Notice: at the moment we are not actively maintaining this repository so we may not be able to reply to issues in a timely manner.
pybullet-robot-envs is a Python package that collects robotic environments based on the PyBullet simulator, suitable to develop and test Reinforcement Learning algorithms on simulated grasping and manipulation applications.
The pybullet-robot-envs inherit from the OpenAI Gym interface.
The package provides environments for the iCub Humanoid robot and the Franka Emika Panda manipulator.
This repository is part of a project which aims to develop Reinforcement Learning approaches for the accomplishment of grasp and manipulation tasks with the iCub Humanoid robot and the Franka Emika Panda robot.

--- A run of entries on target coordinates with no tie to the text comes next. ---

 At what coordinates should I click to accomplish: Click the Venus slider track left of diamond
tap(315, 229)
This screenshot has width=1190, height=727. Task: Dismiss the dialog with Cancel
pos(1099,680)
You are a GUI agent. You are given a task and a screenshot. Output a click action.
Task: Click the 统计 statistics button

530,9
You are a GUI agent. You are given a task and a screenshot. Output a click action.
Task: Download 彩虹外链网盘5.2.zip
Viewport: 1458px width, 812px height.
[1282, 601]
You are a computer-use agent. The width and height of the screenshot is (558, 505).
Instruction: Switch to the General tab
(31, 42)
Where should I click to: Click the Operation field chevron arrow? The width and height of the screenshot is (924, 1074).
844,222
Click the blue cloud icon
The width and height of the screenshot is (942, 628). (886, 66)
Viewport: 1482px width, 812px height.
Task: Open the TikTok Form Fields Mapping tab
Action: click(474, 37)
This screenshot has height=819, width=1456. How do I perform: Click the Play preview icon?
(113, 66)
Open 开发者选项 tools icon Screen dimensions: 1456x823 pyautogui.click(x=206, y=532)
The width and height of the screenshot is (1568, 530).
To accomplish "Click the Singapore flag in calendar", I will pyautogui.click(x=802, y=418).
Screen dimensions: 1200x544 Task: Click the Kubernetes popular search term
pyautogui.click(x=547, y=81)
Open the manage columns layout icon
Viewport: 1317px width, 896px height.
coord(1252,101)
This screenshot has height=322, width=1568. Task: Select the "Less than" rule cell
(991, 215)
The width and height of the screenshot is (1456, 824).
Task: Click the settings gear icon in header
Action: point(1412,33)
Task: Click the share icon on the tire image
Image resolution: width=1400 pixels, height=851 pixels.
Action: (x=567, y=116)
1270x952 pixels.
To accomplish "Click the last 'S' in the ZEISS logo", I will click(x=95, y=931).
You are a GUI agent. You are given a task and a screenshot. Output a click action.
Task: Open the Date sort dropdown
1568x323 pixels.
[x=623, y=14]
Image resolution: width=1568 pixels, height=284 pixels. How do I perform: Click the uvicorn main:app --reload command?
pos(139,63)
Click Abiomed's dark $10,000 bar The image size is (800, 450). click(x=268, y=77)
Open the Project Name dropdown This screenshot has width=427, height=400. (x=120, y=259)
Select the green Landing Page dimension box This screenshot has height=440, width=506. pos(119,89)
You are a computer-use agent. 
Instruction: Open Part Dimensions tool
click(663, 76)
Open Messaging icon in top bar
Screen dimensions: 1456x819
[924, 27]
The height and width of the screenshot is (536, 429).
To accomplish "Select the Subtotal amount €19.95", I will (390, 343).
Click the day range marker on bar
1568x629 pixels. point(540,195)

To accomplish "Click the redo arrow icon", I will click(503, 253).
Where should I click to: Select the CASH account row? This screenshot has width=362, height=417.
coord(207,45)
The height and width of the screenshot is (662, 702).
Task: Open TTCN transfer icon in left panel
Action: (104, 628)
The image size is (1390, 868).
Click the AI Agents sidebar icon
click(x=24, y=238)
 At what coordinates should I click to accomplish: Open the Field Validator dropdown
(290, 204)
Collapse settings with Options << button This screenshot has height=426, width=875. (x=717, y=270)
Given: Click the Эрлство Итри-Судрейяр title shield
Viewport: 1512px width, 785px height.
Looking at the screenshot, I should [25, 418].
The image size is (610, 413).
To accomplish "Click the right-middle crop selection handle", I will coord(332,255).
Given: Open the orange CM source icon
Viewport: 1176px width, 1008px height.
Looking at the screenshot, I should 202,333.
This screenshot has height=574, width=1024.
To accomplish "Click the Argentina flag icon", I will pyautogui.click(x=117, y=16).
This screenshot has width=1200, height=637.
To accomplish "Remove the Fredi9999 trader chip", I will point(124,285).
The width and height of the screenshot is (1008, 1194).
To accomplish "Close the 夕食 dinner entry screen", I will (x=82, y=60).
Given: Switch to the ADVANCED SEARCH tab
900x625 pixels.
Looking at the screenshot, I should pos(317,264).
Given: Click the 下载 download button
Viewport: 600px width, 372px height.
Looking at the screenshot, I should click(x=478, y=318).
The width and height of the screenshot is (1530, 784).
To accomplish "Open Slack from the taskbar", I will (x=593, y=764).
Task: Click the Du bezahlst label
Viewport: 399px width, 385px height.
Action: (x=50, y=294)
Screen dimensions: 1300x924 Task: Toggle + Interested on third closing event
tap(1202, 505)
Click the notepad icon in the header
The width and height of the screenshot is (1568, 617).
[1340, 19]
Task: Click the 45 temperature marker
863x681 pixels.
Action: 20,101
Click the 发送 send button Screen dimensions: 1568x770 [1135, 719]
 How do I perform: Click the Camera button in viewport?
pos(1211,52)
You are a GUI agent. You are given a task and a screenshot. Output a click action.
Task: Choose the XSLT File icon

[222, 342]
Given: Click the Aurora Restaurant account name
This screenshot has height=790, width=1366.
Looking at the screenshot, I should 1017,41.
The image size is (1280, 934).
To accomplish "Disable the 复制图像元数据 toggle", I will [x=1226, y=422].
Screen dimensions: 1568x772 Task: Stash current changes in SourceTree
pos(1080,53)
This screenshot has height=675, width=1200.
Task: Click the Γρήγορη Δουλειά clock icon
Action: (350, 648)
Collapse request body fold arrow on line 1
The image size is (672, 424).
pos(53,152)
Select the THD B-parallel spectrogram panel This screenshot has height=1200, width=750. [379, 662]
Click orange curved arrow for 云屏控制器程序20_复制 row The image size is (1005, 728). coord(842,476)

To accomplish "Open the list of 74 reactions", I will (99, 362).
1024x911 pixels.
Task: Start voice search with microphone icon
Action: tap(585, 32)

A Reinforcement Learning based approach generally includes two basics modules: the environment, i.e. the world, and the agent, i.e. the algorithm. The agent sends action to the environment, which replies with observations and rewards. This repository provides environments with OpenAI Gym interface that interact with the PyBullet module to simulate the robotic tasks and the learned policies.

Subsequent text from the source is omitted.